# [TASK TO COMPLETE]
Word for word, transcribe every line from the one holding "How do I perform: Tap the 티라노 드래곤 egg?" through the end of the records, but not the pictures.

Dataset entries
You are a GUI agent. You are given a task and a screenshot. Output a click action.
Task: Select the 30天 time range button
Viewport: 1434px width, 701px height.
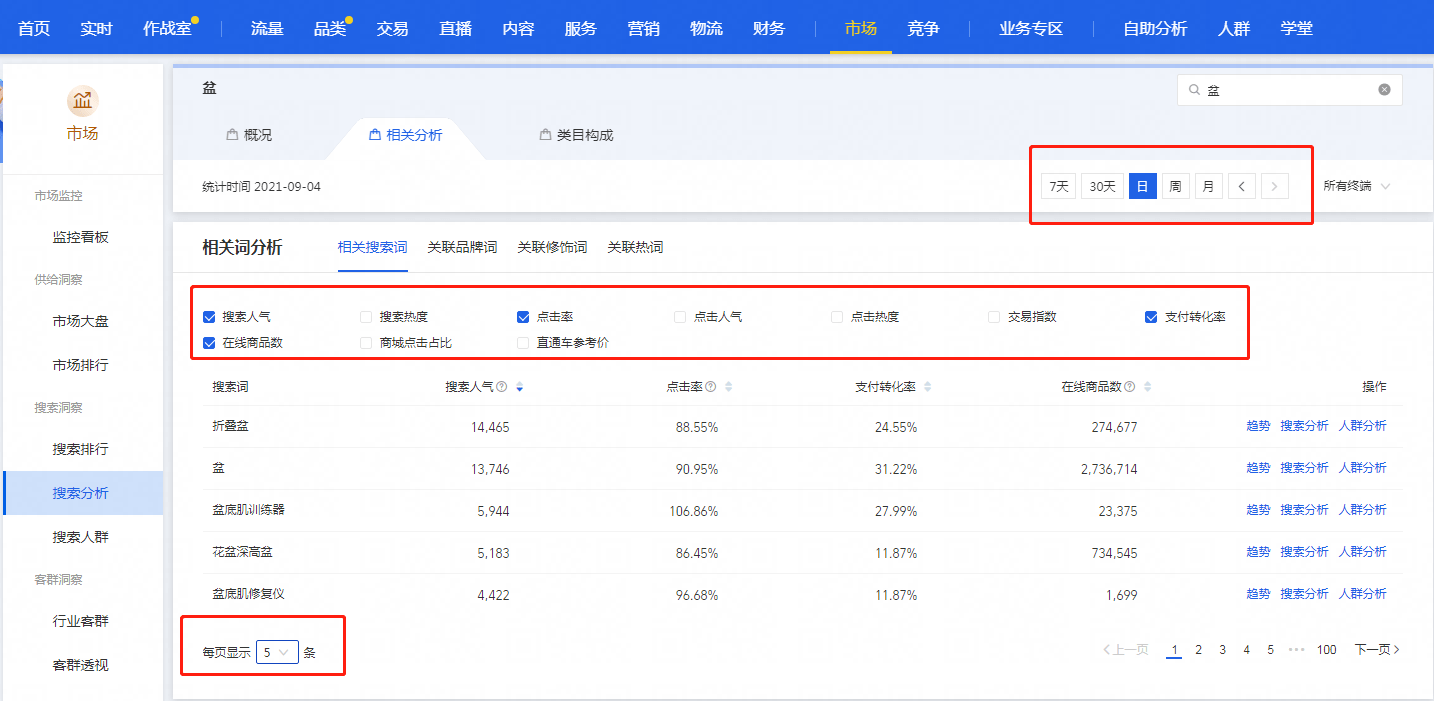[1102, 186]
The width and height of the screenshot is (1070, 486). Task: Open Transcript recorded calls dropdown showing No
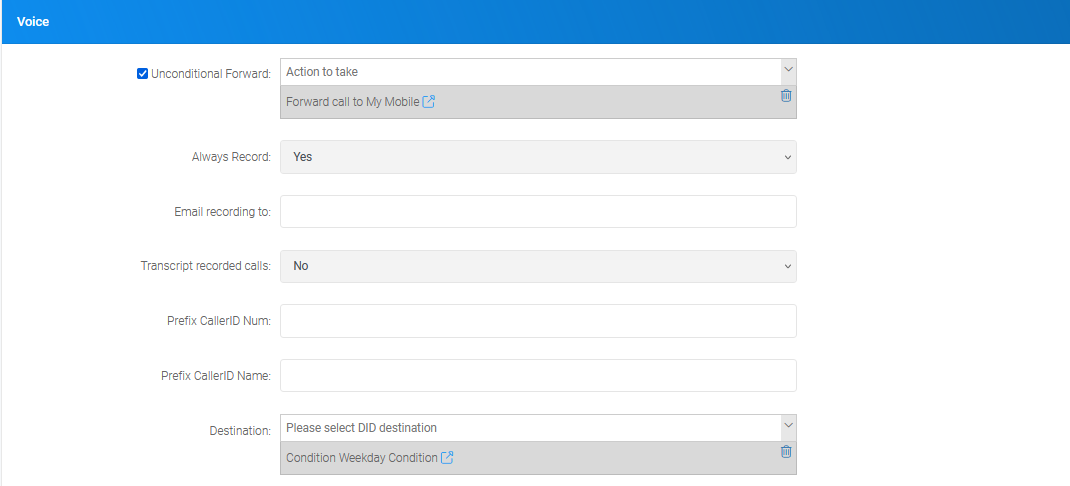point(538,266)
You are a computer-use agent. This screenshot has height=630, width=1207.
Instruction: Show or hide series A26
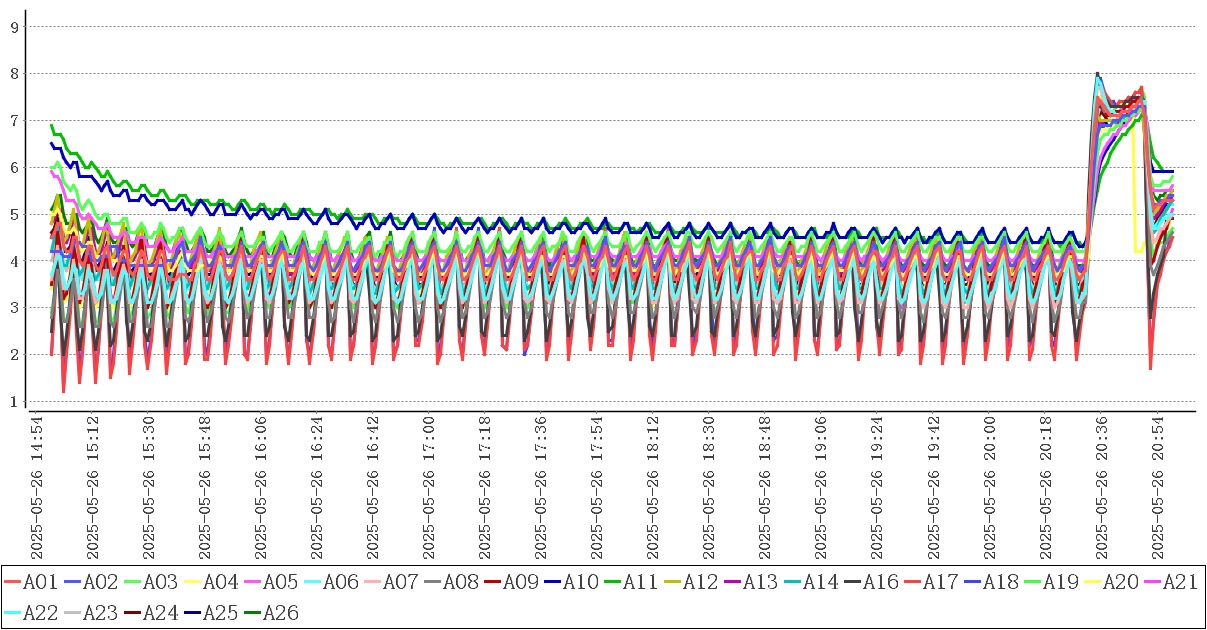280,613
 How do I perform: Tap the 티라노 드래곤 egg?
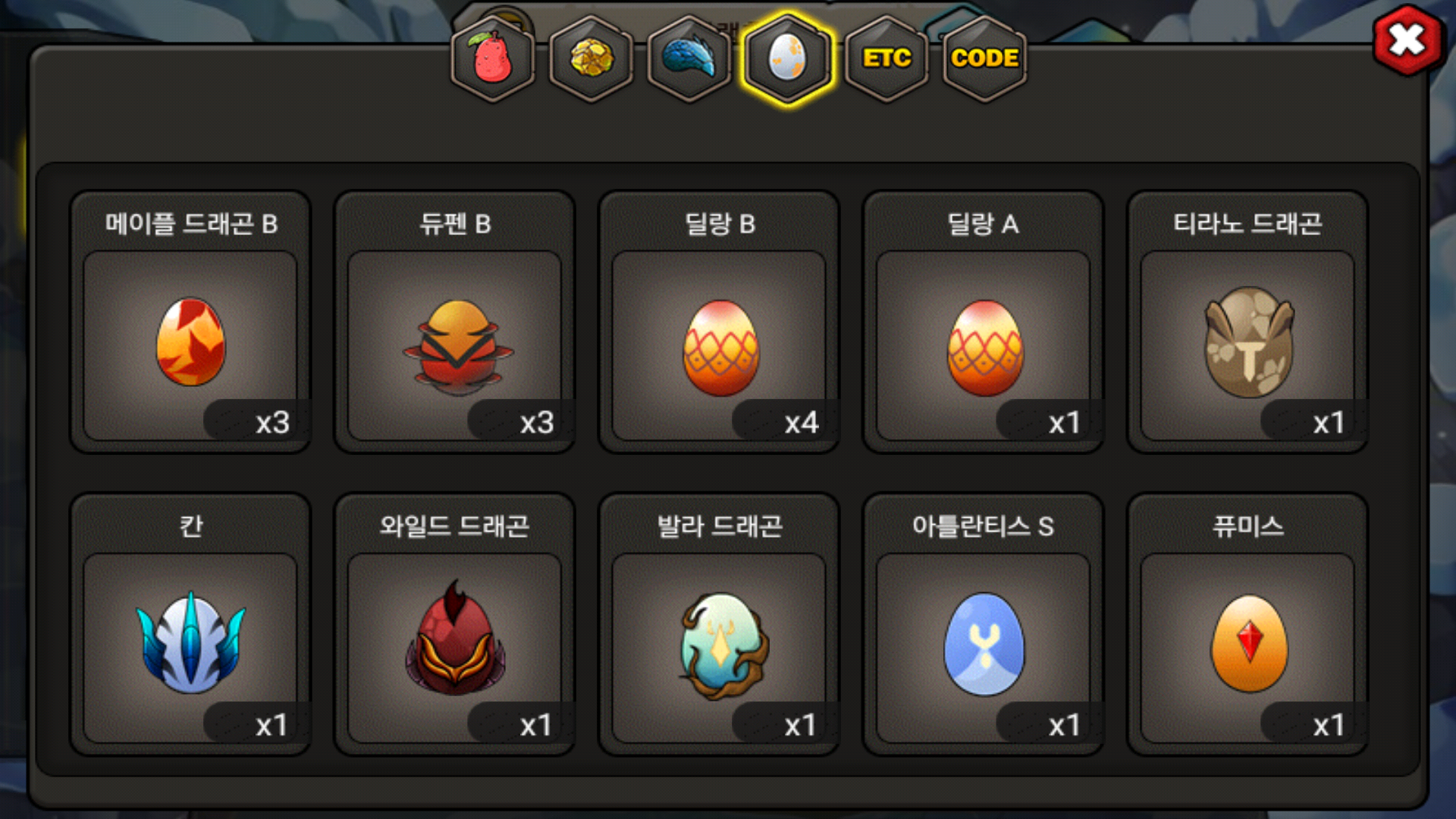pyautogui.click(x=1248, y=322)
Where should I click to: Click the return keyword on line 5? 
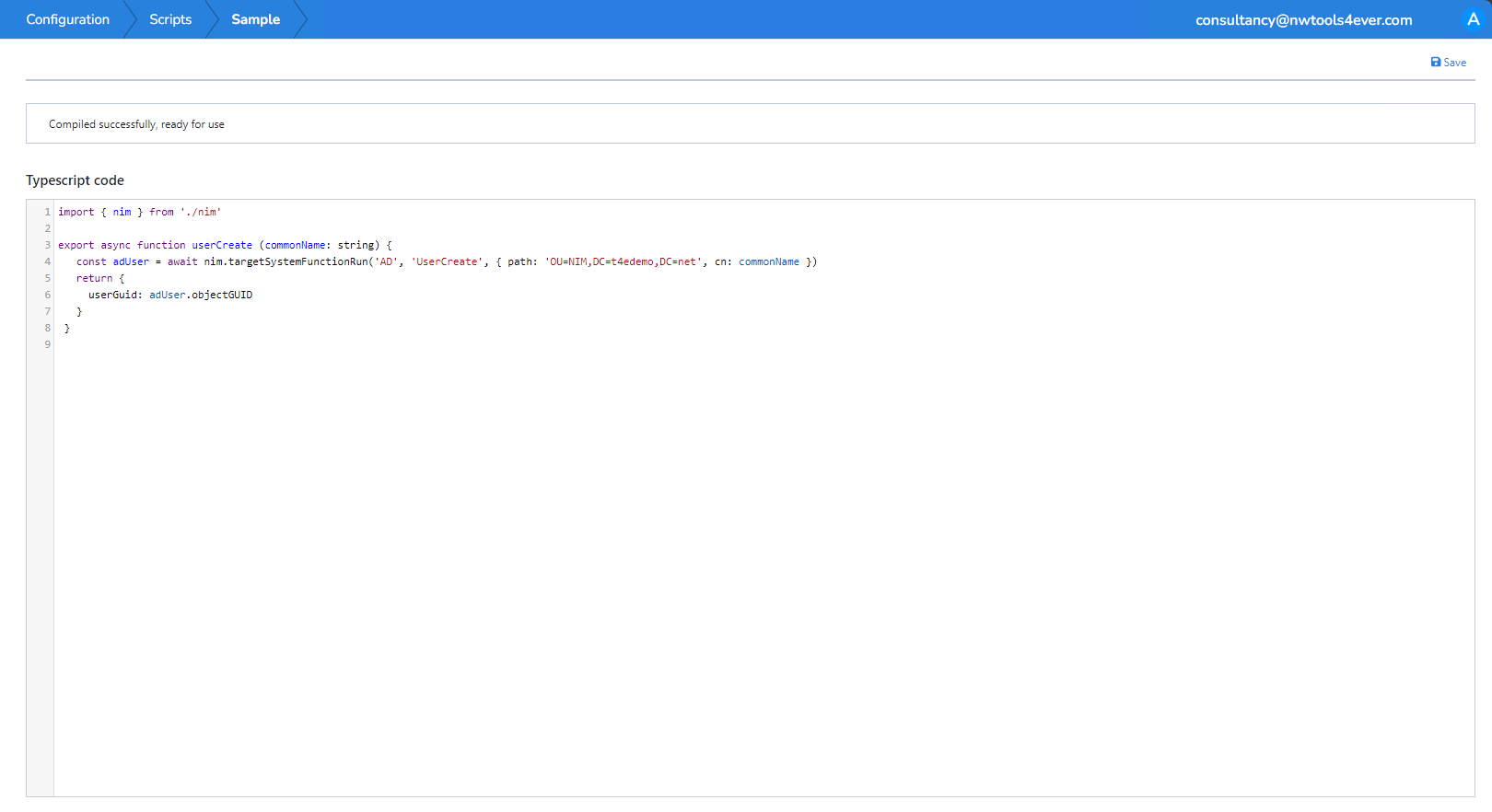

# [RESPONSE]
 How do I perform: Tap the 티라노 드래곤 egg?
pyautogui.click(x=1248, y=322)
Where should I click to: Click the return keyword on line 5? 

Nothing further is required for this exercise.